Impact of Chronic Kidney Disease on Early (30-Day) and Late (1-Year) Outcomes of Patients With Acute Coronary Syndromes Treated With Alternative Antithrombotic Treatment Strategies. An ACUITY (Acute Catheterization and Urgent Intervention Triage strategY) Substudy

Objectives: In this substudy of the ACUITY (Acute Catheterization and Urgent Intervention Triage strategY) trial, we investigated the relationship between chronic kidney disease (CKD) and clinical outcomes, and compared the safety and efficacy of bivalirudin monotherapy versus heparin plus a glycoprotein IIb/IIIa inhibitor (GPI). Background: CKD is an important predictor of prognosis in the general population. The outcomes of patients with CKD and acute coronary syndromes (ACS) have not been well studied. Methods: In the ACUITY study, 13,819 patients with moderate- and high-risk ACS undergoing an early, invasive strategy were randomly assigned to 1 of 3 antithrombin regimens: a heparin plus a GPI, bivalirudin plus a GPI, or bivalirudin monotherapy. CKD (creatinine clearance <60 ml/min) was present in 2,469 (19.1%) of 12,939 randomized patients with baseline creatinine clearance data. Results: Patients with CKD had worse 30-day and 1-year clinical outcomes than those with normal renal function.
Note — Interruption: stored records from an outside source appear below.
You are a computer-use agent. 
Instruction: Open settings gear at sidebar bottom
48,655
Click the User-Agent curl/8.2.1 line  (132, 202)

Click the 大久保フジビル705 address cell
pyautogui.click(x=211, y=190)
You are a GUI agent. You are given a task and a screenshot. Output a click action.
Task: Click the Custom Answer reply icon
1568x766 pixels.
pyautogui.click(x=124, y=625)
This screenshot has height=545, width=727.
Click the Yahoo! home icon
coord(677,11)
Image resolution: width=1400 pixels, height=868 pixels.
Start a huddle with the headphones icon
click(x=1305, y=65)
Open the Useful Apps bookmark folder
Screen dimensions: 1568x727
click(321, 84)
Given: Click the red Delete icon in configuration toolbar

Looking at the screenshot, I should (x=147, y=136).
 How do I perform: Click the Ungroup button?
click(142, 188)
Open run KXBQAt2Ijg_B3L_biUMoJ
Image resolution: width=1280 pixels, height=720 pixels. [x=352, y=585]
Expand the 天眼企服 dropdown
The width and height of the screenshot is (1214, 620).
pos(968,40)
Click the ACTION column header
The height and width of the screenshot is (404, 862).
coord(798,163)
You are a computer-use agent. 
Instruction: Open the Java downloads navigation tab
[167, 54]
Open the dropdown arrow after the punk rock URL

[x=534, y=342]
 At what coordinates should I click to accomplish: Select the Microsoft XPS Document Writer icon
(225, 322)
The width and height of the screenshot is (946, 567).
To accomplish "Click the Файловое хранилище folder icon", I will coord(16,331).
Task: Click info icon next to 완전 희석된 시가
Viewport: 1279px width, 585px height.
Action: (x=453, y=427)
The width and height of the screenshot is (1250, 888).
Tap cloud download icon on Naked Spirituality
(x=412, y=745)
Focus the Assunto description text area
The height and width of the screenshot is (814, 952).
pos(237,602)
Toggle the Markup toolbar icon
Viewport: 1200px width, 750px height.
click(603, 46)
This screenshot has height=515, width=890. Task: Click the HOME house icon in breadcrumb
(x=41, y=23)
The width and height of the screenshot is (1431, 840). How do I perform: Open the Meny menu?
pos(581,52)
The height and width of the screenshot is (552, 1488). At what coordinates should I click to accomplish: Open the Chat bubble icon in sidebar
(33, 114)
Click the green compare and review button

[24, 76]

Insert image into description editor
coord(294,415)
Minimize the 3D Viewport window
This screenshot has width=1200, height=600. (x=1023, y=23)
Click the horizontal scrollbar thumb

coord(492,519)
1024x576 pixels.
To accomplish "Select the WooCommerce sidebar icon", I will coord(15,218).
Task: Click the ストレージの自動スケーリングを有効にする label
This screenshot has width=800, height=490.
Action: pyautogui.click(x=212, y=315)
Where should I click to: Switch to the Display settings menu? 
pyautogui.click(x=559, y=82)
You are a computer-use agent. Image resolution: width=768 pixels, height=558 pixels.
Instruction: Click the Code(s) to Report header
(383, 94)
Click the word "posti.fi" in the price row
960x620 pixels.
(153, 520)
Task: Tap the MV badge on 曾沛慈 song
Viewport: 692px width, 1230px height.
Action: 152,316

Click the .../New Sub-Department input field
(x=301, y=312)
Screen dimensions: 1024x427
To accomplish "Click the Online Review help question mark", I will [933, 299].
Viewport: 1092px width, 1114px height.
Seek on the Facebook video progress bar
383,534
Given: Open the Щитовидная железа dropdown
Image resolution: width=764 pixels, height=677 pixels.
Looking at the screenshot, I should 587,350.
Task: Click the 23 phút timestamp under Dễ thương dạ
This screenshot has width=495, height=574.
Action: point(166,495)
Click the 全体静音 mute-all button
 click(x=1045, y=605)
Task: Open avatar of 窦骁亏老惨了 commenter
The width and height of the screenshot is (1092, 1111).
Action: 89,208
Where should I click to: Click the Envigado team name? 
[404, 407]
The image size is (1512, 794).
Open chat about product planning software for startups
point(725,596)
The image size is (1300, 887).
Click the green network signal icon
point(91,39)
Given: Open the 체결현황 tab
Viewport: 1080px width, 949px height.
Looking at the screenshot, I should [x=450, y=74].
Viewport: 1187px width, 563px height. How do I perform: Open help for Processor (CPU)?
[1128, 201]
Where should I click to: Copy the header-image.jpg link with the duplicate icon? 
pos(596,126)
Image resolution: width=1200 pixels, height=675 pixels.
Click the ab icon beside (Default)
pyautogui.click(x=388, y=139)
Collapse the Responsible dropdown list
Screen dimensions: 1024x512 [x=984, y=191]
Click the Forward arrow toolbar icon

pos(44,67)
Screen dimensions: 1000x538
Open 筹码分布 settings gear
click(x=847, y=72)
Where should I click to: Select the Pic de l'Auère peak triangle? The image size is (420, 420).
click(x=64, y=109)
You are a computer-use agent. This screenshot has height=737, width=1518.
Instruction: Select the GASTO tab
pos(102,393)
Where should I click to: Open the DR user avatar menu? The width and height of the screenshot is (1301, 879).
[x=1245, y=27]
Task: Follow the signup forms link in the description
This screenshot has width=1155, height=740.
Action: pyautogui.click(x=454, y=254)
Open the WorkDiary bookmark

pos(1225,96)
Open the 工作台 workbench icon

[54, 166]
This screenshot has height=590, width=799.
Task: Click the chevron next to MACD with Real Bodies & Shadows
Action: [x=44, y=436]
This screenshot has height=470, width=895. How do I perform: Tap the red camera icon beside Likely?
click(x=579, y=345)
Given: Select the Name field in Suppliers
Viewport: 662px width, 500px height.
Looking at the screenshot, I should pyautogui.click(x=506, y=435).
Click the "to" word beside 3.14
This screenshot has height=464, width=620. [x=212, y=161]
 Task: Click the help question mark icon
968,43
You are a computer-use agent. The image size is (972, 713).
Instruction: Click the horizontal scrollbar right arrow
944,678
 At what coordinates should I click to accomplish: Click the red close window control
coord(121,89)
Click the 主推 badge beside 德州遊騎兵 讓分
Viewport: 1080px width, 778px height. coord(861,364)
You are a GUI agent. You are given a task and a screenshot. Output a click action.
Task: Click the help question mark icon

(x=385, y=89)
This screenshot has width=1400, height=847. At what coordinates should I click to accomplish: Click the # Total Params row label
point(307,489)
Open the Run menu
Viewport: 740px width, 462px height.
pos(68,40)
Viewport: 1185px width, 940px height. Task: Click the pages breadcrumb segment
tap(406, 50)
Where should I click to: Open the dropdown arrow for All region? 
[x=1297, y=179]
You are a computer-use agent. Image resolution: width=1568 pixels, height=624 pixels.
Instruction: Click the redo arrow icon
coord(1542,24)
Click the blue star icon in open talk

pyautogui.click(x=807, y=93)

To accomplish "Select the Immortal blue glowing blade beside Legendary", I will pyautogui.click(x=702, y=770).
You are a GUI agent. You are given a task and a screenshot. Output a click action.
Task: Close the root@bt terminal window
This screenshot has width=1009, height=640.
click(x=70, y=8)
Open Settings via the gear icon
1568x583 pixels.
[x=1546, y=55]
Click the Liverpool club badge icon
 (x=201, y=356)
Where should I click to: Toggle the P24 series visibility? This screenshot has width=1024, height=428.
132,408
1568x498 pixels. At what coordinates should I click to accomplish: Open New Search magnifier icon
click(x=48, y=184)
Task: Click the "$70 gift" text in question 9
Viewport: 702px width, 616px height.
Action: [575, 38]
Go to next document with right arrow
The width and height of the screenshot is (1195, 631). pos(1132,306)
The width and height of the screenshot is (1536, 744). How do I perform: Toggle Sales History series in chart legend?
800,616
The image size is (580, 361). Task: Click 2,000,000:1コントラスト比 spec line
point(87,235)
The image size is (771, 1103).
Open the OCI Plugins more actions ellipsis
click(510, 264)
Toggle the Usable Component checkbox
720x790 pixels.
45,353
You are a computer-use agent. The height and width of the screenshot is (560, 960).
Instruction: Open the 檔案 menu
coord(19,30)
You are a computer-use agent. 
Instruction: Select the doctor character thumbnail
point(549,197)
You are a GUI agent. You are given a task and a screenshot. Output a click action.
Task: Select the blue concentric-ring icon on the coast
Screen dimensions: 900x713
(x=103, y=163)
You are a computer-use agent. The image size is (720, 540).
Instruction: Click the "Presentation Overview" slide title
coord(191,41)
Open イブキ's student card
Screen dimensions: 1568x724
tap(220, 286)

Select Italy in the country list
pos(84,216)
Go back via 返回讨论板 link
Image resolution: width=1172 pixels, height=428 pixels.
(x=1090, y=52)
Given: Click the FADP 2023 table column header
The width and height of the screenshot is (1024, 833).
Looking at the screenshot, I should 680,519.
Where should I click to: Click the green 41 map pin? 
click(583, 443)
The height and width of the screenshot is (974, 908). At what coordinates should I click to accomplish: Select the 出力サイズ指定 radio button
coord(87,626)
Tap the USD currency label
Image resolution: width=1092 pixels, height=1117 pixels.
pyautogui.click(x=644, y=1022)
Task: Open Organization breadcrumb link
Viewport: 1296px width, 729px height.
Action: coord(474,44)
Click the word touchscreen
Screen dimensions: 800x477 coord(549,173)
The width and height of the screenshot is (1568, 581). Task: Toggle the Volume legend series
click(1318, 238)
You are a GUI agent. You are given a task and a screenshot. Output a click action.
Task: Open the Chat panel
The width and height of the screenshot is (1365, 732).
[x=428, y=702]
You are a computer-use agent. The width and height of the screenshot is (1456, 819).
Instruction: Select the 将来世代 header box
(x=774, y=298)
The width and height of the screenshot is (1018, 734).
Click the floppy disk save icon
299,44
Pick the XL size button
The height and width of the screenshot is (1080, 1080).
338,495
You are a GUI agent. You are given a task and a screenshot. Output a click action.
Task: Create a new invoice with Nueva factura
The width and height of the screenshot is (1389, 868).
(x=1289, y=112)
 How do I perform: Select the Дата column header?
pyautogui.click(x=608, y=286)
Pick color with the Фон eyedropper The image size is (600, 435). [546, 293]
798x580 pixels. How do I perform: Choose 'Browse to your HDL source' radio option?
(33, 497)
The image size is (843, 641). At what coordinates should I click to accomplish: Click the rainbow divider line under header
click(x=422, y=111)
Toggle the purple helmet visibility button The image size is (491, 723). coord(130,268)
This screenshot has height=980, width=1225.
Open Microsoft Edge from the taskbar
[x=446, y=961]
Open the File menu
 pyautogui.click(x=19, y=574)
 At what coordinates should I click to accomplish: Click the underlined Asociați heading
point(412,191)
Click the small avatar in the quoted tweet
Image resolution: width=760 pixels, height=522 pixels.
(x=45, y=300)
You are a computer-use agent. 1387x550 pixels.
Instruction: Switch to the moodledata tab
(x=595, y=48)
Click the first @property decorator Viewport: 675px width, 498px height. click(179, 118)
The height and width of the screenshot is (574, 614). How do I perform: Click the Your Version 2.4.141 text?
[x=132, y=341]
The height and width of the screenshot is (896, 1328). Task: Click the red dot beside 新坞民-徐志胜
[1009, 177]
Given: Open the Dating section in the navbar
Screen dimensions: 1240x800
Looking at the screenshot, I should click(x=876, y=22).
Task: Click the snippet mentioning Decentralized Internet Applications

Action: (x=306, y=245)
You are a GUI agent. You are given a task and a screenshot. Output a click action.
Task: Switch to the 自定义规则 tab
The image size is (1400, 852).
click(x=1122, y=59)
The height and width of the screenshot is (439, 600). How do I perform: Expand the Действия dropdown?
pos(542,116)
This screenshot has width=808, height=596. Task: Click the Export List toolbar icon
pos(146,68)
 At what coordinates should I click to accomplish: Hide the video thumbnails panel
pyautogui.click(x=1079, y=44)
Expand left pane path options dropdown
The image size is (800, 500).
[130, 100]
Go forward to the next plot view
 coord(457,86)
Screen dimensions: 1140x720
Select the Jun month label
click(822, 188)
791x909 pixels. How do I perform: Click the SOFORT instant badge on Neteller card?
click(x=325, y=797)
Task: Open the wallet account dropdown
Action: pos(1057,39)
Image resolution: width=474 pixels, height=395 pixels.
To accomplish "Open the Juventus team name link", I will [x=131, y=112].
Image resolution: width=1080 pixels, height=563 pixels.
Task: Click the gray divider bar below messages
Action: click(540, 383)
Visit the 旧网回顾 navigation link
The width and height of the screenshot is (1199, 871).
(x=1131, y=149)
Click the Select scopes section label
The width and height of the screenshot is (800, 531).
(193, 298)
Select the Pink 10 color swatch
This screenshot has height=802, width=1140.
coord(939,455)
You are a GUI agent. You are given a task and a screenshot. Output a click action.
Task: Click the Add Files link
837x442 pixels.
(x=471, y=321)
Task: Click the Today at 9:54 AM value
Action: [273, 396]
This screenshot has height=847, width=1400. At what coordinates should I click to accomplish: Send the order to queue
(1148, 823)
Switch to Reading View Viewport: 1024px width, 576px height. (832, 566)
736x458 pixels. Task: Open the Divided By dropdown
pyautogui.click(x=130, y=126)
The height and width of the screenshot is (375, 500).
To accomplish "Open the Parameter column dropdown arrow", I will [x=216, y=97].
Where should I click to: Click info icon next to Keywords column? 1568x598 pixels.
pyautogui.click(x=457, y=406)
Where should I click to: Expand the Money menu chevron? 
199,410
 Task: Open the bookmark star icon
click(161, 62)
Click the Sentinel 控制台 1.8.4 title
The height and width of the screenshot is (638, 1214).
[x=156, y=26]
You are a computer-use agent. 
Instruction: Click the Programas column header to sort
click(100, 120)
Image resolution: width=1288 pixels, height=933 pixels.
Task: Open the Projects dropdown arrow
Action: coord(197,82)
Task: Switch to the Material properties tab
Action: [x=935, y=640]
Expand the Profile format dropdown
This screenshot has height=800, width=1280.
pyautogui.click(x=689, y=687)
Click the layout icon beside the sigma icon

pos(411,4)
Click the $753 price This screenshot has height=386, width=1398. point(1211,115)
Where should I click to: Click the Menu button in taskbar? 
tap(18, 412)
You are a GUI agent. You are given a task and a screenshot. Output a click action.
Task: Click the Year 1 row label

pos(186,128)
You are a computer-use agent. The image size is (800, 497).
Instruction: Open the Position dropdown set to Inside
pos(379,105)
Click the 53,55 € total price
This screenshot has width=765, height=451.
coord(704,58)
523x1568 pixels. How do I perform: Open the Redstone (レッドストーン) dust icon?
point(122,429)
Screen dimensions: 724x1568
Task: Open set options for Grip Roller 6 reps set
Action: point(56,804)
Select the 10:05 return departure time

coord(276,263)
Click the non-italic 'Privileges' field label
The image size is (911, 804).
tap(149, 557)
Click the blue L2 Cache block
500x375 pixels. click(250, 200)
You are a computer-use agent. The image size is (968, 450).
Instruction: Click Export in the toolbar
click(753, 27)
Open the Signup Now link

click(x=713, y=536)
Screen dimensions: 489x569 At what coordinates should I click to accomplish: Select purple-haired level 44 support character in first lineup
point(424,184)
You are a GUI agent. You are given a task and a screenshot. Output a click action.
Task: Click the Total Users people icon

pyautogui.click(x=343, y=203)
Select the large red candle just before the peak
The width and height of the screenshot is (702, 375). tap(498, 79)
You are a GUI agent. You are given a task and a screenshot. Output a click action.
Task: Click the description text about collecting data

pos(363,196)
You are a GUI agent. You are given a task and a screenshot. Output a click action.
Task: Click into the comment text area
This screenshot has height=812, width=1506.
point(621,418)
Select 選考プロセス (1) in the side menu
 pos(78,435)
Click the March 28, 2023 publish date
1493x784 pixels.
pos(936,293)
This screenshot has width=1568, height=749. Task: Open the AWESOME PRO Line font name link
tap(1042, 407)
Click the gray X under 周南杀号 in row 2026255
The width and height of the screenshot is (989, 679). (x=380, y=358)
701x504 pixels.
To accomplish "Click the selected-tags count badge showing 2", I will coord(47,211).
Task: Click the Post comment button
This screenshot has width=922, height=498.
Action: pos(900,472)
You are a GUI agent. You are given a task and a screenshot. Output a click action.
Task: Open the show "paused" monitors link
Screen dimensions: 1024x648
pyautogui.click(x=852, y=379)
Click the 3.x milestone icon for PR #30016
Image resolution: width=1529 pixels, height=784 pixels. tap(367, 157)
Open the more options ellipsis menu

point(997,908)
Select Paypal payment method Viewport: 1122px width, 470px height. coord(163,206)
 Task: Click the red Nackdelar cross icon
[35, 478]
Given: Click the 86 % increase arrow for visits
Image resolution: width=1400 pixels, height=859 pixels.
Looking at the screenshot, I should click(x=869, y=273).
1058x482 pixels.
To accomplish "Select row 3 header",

There were no significant differences between bivalirudin monotherapy and heparin plus a GPI in rates of 30-day composite ischemia (11.1% vs. 9.4%, p = 0.27) and net clinical adverse outcomes (16.1% vs. 16.9%, p = 0.65). There was remarkably less major bleeding (6.2% vs. 9.8%, p = 0.008) at 30 days, but no significant difference in 1-year composite ischemia (22.0% vs. 18.9%, p = 0.10) or mortality (7.1% vs. 7.3%, p = 0.96). Conclusions: In patients with ACS, CKD is associated with higher 30-day and 1-year adverse event rates. Compared with heparin plus a GPI, the use of bivalirudin monotherapy in patients with CKD results in nonstatistically different ischemic outcomes, but significantly less 30-day major bleeding.